For Linux it is literally an `int`:

using int_fd = int;

https://github.com/apache/mesos/blob/bf4bc6380cb99132736fbbefc85f3a7ca60b032c/3rdparty/stout/include/stout/os/int_fd.hpp#L35

So it's a safe drop-in replacement on non-Windows platforms, with all the same properties of an `int`.

It's only on Windows where it is instead `os::WindowsFD`, and then you may need to worry about its properties and semantics. Do you want these documented in `stout/os/windows/fd.hpp`?

On 11/30/2017 3:05 pm, Benjamin Mahler wrote:
Is it possible to document in that header the properties of int_fd that we
can rely on?

For example, it has a hash defined for use in unordered map, set, etc. It's
a POD type, etc.

On Wed, Nov 29, 2017 at 10:17 PM, Andrew Schwartzmeyer <
and...@schwartzmeyer.com> wrote:

Hello everyone!

I've realized that a lot of developers working in libprocess (and
elsewhere) may not know about how to handle file descriptors in a
cross-platform way for Mesos.

IMPORTANT: You cannot just use `int`. File descriptors on Windows are
various types of handles, but not just an `int`.

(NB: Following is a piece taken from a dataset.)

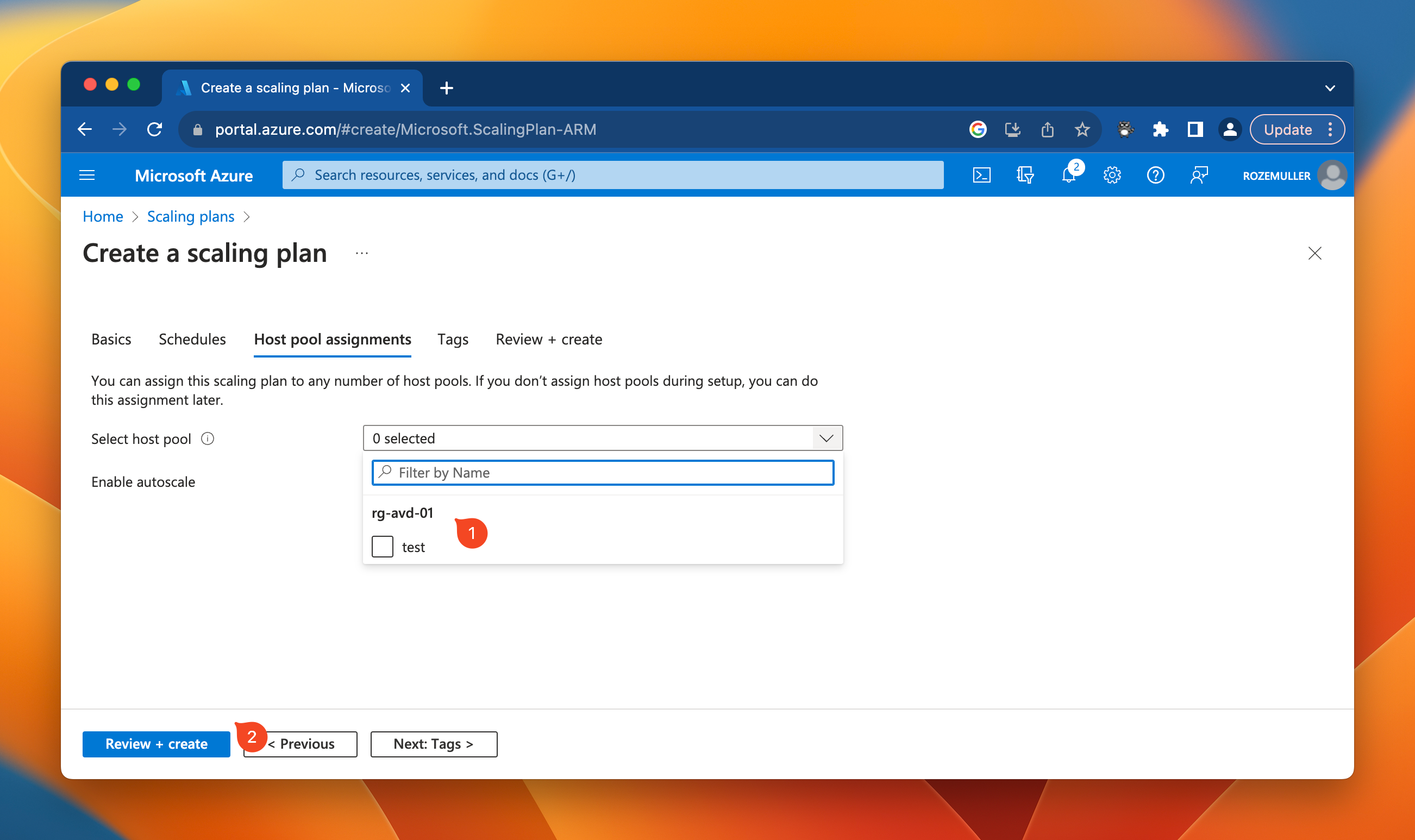Image resolution: width=1415 pixels, height=840 pixels.
Task: Switch to the Schedules tab
Action: click(x=192, y=339)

The abstraction we use in Mesos is `int_fd`, found here:
https://github.com/apache/mesos/blob/master/3rdparty/stout/
include/stout/os/int_fd.hpp

On non-Windows platforms, it's just an `int`. But on Windows, it's a
`WindowsFD` which can be an `int` (from the Windows CRT which we're
deprecating), a `HANDLE` (the Windows 32 API), and a `SOCKET` (from the
WinSock library). If you're curious, the implementation is here:
https://github.com/apache/mesos/blob/master/3rdparty/stout/
include/stout/os/windows/fd.hpp

I just want you to be aware that if you're writing code and need an `int` file descriptor, please use `int_fd` (and include the appropriate header)
instead of `int`, as otherwise you break the Windows build.